── Given entries ──
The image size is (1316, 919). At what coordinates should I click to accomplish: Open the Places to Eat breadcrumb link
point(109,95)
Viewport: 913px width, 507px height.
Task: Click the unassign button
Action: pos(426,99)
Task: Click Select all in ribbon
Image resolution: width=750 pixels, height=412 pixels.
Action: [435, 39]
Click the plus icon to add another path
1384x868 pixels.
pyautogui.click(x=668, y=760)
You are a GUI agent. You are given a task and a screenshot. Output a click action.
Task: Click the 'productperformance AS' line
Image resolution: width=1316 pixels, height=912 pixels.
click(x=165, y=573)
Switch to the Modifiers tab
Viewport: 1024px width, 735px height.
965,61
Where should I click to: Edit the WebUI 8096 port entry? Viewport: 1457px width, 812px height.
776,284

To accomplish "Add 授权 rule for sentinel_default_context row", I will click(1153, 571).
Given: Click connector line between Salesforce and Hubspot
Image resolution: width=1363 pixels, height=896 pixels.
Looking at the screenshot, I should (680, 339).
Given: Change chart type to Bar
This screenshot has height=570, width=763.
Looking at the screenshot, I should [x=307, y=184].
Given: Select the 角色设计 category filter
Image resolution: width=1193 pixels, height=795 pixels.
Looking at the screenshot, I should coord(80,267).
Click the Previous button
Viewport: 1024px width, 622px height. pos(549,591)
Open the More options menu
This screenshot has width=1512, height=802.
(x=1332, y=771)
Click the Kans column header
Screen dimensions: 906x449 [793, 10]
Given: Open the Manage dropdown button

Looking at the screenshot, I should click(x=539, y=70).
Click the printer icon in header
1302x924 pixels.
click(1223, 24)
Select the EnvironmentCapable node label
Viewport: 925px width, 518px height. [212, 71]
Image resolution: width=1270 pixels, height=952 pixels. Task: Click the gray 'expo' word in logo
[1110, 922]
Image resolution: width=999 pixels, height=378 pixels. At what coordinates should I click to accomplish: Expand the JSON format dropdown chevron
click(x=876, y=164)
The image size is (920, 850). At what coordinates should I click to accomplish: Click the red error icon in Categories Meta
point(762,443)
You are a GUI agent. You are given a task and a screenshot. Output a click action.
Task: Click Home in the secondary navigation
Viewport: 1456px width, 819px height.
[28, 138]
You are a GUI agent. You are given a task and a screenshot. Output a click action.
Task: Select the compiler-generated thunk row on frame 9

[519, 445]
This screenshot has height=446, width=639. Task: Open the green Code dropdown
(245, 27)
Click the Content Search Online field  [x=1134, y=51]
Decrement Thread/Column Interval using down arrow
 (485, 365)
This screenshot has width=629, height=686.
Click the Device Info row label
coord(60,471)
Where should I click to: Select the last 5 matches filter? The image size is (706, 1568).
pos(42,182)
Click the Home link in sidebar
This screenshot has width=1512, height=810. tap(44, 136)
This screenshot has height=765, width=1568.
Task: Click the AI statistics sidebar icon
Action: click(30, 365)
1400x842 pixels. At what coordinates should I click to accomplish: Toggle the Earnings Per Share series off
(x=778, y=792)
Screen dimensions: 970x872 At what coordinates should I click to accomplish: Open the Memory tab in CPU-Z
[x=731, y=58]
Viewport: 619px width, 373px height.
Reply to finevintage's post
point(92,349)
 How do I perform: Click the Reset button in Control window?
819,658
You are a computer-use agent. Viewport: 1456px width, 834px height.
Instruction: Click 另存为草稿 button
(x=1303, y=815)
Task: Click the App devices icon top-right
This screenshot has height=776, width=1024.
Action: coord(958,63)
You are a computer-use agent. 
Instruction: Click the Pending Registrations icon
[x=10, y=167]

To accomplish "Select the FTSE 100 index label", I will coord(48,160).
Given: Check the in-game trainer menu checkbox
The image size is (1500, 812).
───
Brief: Arrange all the records above as a numbered list with one line per item, leaving out the blank lines.

Completed exercise:
1. The image size is (1316, 919). At what coordinates should I click to accomplish: Open the Places to Eat breadcrumb link
2. point(109,95)
3. Viewport: 913px width, 507px height.
4. Task: Click the unassign button
5. Action: pos(426,99)
6. Task: Click Select all in ribbon
7. Image resolution: width=750 pixels, height=412 pixels.
8. Action: [435, 39]
9. Click the plus icon to add another path
10. 1384x868 pixels.
11. pyautogui.click(x=668, y=760)
12. You are a GUI agent. You are given a task and a screenshot. Output a click action.
13. Task: Click the 'productperformance AS' line
14. Image resolution: width=1316 pixels, height=912 pixels.
15. click(x=165, y=573)
16. Switch to the Modifiers tab
17. Viewport: 1024px width, 735px height.
18. 965,61
19. Where should I click to: Edit the WebUI 8096 port entry? Viewport: 1457px width, 812px height.
20. 776,284
21. To accomplish "Add 授权 rule for sentinel_default_context row", I will click(1153, 571).
22. Given: Click connector line between Salesforce and Hubspot
23. Image resolution: width=1363 pixels, height=896 pixels.
24. Looking at the screenshot, I should (680, 339).
25. Given: Change chart type to Bar
26. This screenshot has height=570, width=763.
27. Looking at the screenshot, I should [x=307, y=184].
28. Given: Select the 角色设计 category filter
29. Image resolution: width=1193 pixels, height=795 pixels.
30. Looking at the screenshot, I should coord(80,267).
31. Click the Previous button
32. Viewport: 1024px width, 622px height. pos(549,591)
33. Open the More options menu
34. This screenshot has width=1512, height=802.
35. (x=1332, y=771)
36. Click the Kans column header
37. Screen dimensions: 906x449 [793, 10]
38. Given: Open the Manage dropdown button
39. Looking at the screenshot, I should click(x=539, y=70).
40. Click the printer icon in header
41. 1302x924 pixels.
42. click(1223, 24)
43. Select the EnvironmentCapable node label
44. Viewport: 925px width, 518px height. [212, 71]
45. Image resolution: width=1270 pixels, height=952 pixels. Task: Click the gray 'expo' word in logo
46. [1110, 922]
47. Image resolution: width=999 pixels, height=378 pixels. At what coordinates should I click to accomplish: Expand the JSON format dropdown chevron
48. click(x=876, y=164)
49. The image size is (920, 850). At what coordinates should I click to accomplish: Click the red error icon in Categories Meta
50. point(762,443)
51. You are a GUI agent. You are given a task and a screenshot. Output a click action.
52. Task: Click Home in the secondary navigation
53. Viewport: 1456px width, 819px height.
54. [28, 138]
55. You are a GUI agent. You are given a task and a screenshot. Output a click action.
56. Task: Select the compiler-generated thunk row on frame 9
57. [519, 445]
58. This screenshot has height=446, width=639. Task: Open the green Code dropdown
59. (245, 27)
60. Click the Content Search Online field  [x=1134, y=51]
61. Decrement Thread/Column Interval using down arrow
62.  (485, 365)
63. This screenshot has width=629, height=686.
64. Click the Device Info row label
65. coord(60,471)
66. Where should I click to: Select the last 5 matches filter? The image size is (706, 1568).
67. pos(42,182)
68. Click the Home link in sidebar
69. This screenshot has width=1512, height=810. tap(44, 136)
70. This screenshot has height=765, width=1568.
71. Task: Click the AI statistics sidebar icon
72. Action: click(30, 365)
73. 1400x842 pixels. At what coordinates should I click to accomplish: Toggle the Earnings Per Share series off
74. (x=778, y=792)
75. Screen dimensions: 970x872 At what coordinates should I click to accomplish: Open the Memory tab in CPU-Z
76. [x=731, y=58]
77. Viewport: 619px width, 373px height.
78. Reply to finevintage's post
79. point(92,349)
80.  How do I perform: Click the Reset button in Control window?
81. 819,658
82. You are a computer-use agent. Viewport: 1456px width, 834px height.
83. Instruction: Click 另存为草稿 button
84. (x=1303, y=815)
85. Task: Click the App devices icon top-right
86. This screenshot has height=776, width=1024.
87. Action: coord(958,63)
88. You are a computer-use agent. 
89. Instruction: Click the Pending Registrations icon
90. [x=10, y=167]
91. To accomplish "Select the FTSE 100 index label", I will coord(48,160).
92. Given: Check the in-game trainer menu checkbox
93. The image size is (1500, 812).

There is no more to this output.